The increase in interest rates has been unsettling, even for financially secure households, and it’s forcing many high-income earners to consider prioritizing mortgage repayments to reduce interest costs and become debt-free sooner.
At first glance, this feels like a disciplined and financially sound move. A higher mortgage rate can make prepayments seem like a “guaranteed return,” especially compared to uncertainty of markets.
But is that the best use of cash flow? That depends on your broader financial picture.
The benefits of paying down your mortgage faster
There are clear benefits to accelerating your mortgage payments and many high-income earners are focusing on these benefits when making their decision
❖ Higher interest savings:
The higher your rate, the more impactful each dollar toward your principal becomes.
❖ Risk reduction:
Reducing debt provides peace of mind. Watching your mortgage balance decline and knowing your largest asset is becoming debt-free faster, can feel really reassuring.
❖ Improved cash flow over time:
Once the mortgage is paid off, you free up cashflow to be used for other investments.
For many families, especially those approaching retirement, this can be a powerful strategy.
What you lose out on by allocating extra money to your mortgage
For high-income households, there are trade-offs that are made when you allocate capital to your mortgage.

Exercise instructions.
• a. In the excerpt on paying down a mortgage faster, why can extra mortgage payments seem like a "guaranteed return"? Answer in one to three sentences.
• b. Can you carry the excerpt on paying down a mortgage faster forward from its final sentence?

Dataset excerpt.
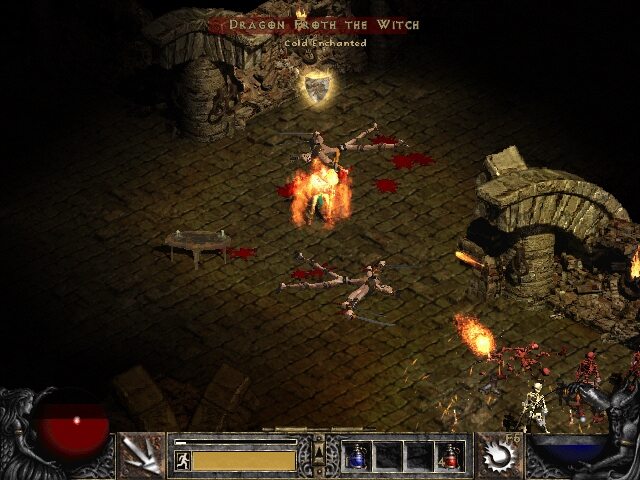
Task: Toggle the run/walk button
Action: coord(182,460)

In response.
• a. With a higher mortgage rate, each prepayment looks like a sure return. That impression is stronger when it is set against the uncertainty of the markets.

• b.
❖ Lack of diversification
When a large portion of your net worth is tied up in your home, your financial position is concentrated in a single-asset, real estate. While real estate can be a strong long-term asset, it doesn’t provide the same diversification as a well-constructed investment portfolio.
In many cases, mortgage rates may be lower than long-term market returns, which means this approach can slow overall net worth growth and limit your ability to allocate capital towards potentially higher-return opportunities.
❖ Missed Tax Advantages
High-income earners are in the strongest position to benefit from registered accounts. RRSPs provide immediate tax deductions which is valuable at higher marginal tax returns and TFSAs offer tax-free growth and withdrawals, creating flexibility for future needs.
Redirecting cashflow towards your mortgage may mean underutilizing your registered accounts and increasing your tax burden.
❖ Liquidity Constraints
Home equity is not as easily accessible without refinancing or borrowing. When compared to investments that can be sold, paying down a mortgage converts liquid capital into home equity, which is harder to access quickly. A strategy that favours a mortgage can leave you house-rich and cash-poor.
❖ Opportunity Cost
Long-term investors need to consider the potential growth of invested capital. While markets fluctuate, disciplined investments over time can support long-term wealth accumulation. If you divert all surplus cash to debt repayment, you may be reducing or delaying your compounding investment growth.
A balanced approach
Don’t think about mortgage repayment as an either/or situation. A well-defined financial plan can help clarify not only what you’re gaining, but also what you are giving up, so that your decisions are made with confidence and intention.
If you are considering accelerating your mortgage, it’s worth asking yourself
❖ Am I maximizing my RRSP and TFSA opportunities?
❖ Do I have sufficient liquidity for emergencies and opportunities?
❖ How much of my net worth is tied to real estate?
❖ How will this decision affect my long-term retirement plan?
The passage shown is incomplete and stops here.